True and False

“United We Stand,” a documentary film intended to cover political history from Versailles to Pearl Harbor, is worth seeing by anyone, but especially I would advise it for the people who made the newsreels from which this picture was culled. The average person will find nothing in it that he didn’t know, see or hear of before, but the conquests of Poland, Czecho-Slovakia, Ethiopia, Spain and the partial conquest of China should be seen again if only to get sick and revolted at what we allowed. Whereas much of the film is seriously lacking in detail—the results without the causes—the Chungking sequence, with all of its human slaughter, the people working to protect themselves from bombs without the tools to work, a child breaking up stones for mortar and nothing to use except other stones, has details that will upset you. So will the scenes of Dunkirk, which lack the heroics of rescue but show the acres of shells, railway guns, airplanes which were left behind—enough to supply an entire army. As illuminating are the scenes during the French retreat: roads choked with refugees and soldiers trying to get past, and always walking with packs and seemingly without aim. Of course there is the complete destruction which is like another world.

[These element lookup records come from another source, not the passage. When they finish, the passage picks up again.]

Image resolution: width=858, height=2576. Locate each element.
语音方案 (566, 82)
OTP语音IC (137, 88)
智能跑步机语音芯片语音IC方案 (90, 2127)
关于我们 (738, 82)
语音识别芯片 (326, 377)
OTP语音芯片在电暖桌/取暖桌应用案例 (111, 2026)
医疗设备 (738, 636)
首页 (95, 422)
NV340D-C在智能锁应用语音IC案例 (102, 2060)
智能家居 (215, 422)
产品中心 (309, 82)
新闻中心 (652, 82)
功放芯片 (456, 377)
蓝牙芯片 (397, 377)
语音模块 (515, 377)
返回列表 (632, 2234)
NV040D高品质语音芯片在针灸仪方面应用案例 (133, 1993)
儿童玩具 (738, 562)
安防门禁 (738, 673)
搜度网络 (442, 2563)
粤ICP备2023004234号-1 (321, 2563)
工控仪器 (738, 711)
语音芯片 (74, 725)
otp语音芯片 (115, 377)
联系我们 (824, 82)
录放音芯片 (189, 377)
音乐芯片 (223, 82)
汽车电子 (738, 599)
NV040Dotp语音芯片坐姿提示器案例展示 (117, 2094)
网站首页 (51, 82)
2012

The rest is pageantry. The marriage of Juliana to Bernhard, Sir John Simon walking hurriedly into Number 10 Downing Street, the coronation of at least a dozen puppets, glimpses of important people’s faces, which are disappointing because they are too negligible to be informative. The only illuminating portrait is that of Mussolini, with theatrical bombast and hand gestures so oddly unsynchronized. A few shots of Hitler are also interesting but more familiar.

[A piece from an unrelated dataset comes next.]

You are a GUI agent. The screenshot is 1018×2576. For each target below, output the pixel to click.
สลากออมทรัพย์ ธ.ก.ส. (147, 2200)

But so much of this film is on top of the headlines, where it is misleading, that if people who saw the original newsreels had had no other information, and many of them undoubtedly had not, they must have formed grotesquely inaccurate ideas of what was going on. For instance, the coverage of the Spanish war in this picture contains only the statement that there was dissension within the country—nothing of the meaning of the dissension. A mere shot of Gandhi and no mention of what he stood for, nor of any other part of the Indian problem. Appeasers are simply labeled men who wanted peace, which they did, but other things as well, and of these things there is no mention. The French and British statesmen are shown leaving the 1939 negotiations with the Russians, with no pertinent information given about who held out for what. This presentation throughout the whole picture of results without causes argues very well the theory that disunity, which is a result, brought on the present war. It would seem more appropriate to have shown the bases of disunity. It always has seemed inevitable in newsreels that if something was to be said about Rumania, for example, it was said about Crown Prince Michael, who was only one of several million Rumanians, and with perhaps less significant problems. So that this particular resumé of world history is just who happened to be wearing the crown when.

Walter Wanger’s movie, “Eagle Squadron,” is so timely it has Quentin Reynolds in it for the first few minutes. According to Mr. Reynolds, this movie is the story of the Americans who went over to England a year ago to fly for the RAF, “the boys who didn’t wait for the stab in the back.” Following Mr. Reynolds there are some shots of these Americans, and then the movie gets off—no more surprises, just typical movieland blah.